Viel Licht und Schatten in der Boomtown Addis Abeba

Die Jugend genießt am Sonntag ihre Freizeit in den Gastgärten des Ambassador Parks. Tags darauf wird wieder in die Hände gespuckt
In der Hauptstadt wird an allen Ecken und Enden gebaut. Eine neue Mittelschicht ist im Entstehen.

In der improvisierten Werkstatt wird geschweißt, gefräst, gehämmert. Insgesamt acht Arbeiter produzieren hier im Zentrum der äthiopischen Hauptstadt Addis Abeba von Montag bis Samstag Schulbänke und -tische aus Eisen, Aluminium-Beschläge, kleine Maschinen, aber auch Hohlblöcke für die Bauwirtschaft. Chef der emsigen Truppe ist Fasfaye Debol, der sich vor zehn Jahren selbstständig gemacht hat – und vom Boom in der Kapitale profitiert.

"Begonnen habe ich mit zwei Mitarbeitern, heute sind es vier Mal so viel.
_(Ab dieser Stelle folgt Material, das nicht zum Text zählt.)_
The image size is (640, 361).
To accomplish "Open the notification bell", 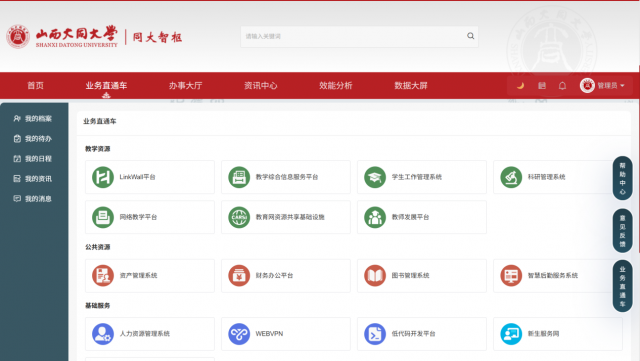I will [562, 86].
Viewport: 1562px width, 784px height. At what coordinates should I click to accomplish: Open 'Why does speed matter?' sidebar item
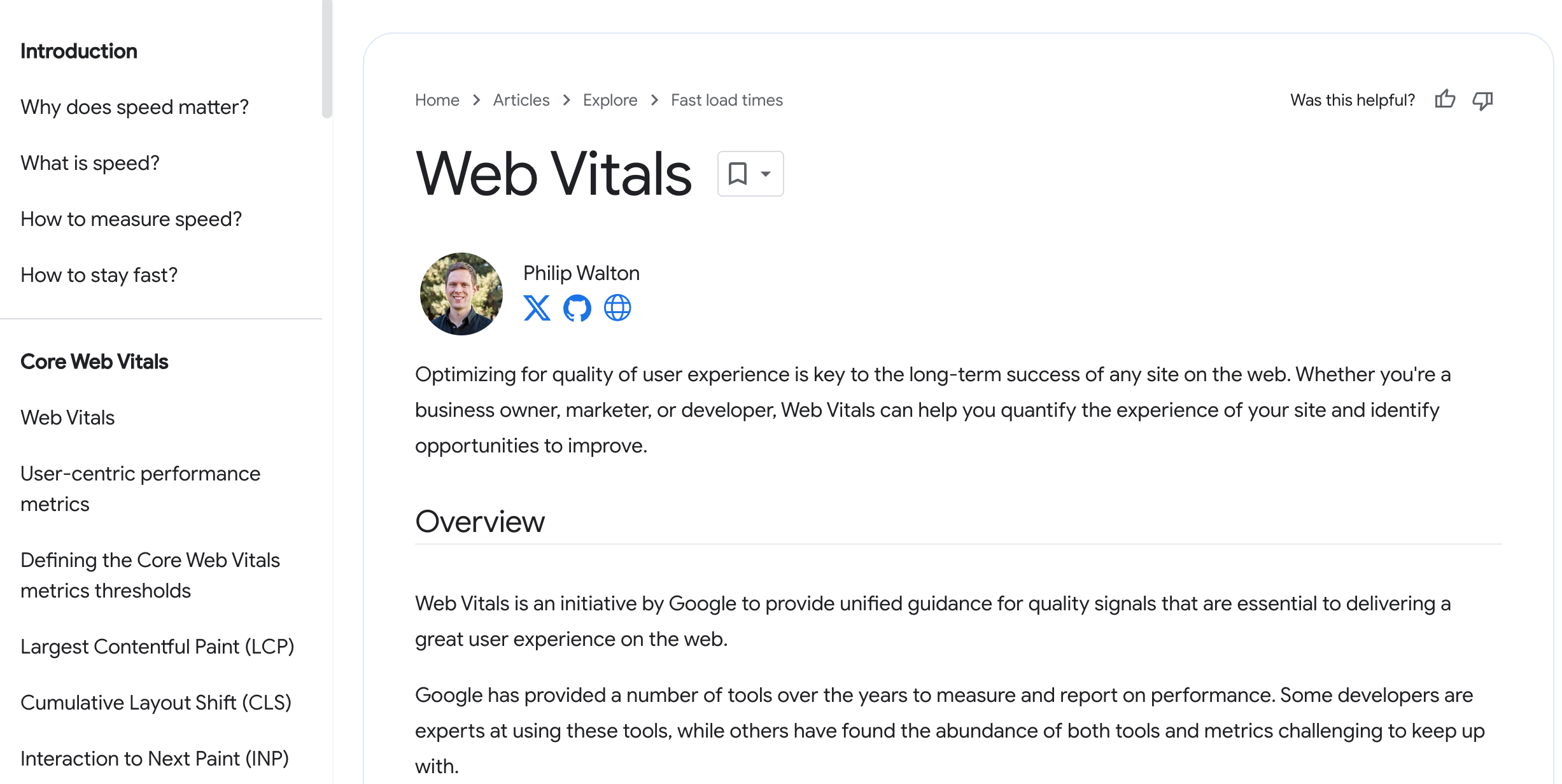[x=134, y=107]
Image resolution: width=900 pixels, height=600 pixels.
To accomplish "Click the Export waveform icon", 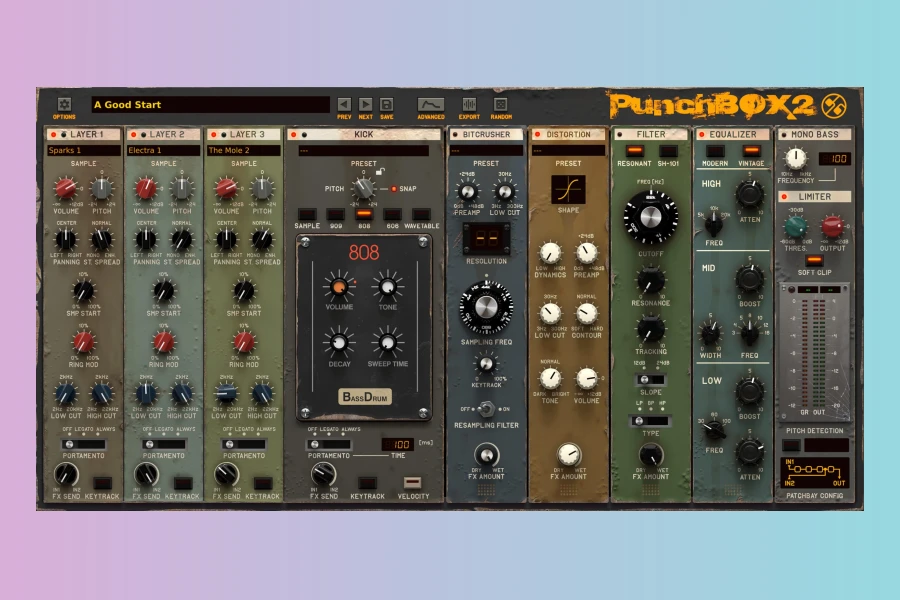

Und meistens sind die Auftragsbücher voll", freut sich der 40-Jährige, der in einer von der Hilfsorganisation "Menschen für Menschen" gegründeten Lehranstalt Metallverarbeitung gelernt hat. Sein Gewinn (vor Steuern) betrug im Vorjahr 200.000 Birr, umgerechnet fast 8000 Euro. Zum Vergleich: Ein Lehrer verdient im Schnitt 740 Euro jährlich.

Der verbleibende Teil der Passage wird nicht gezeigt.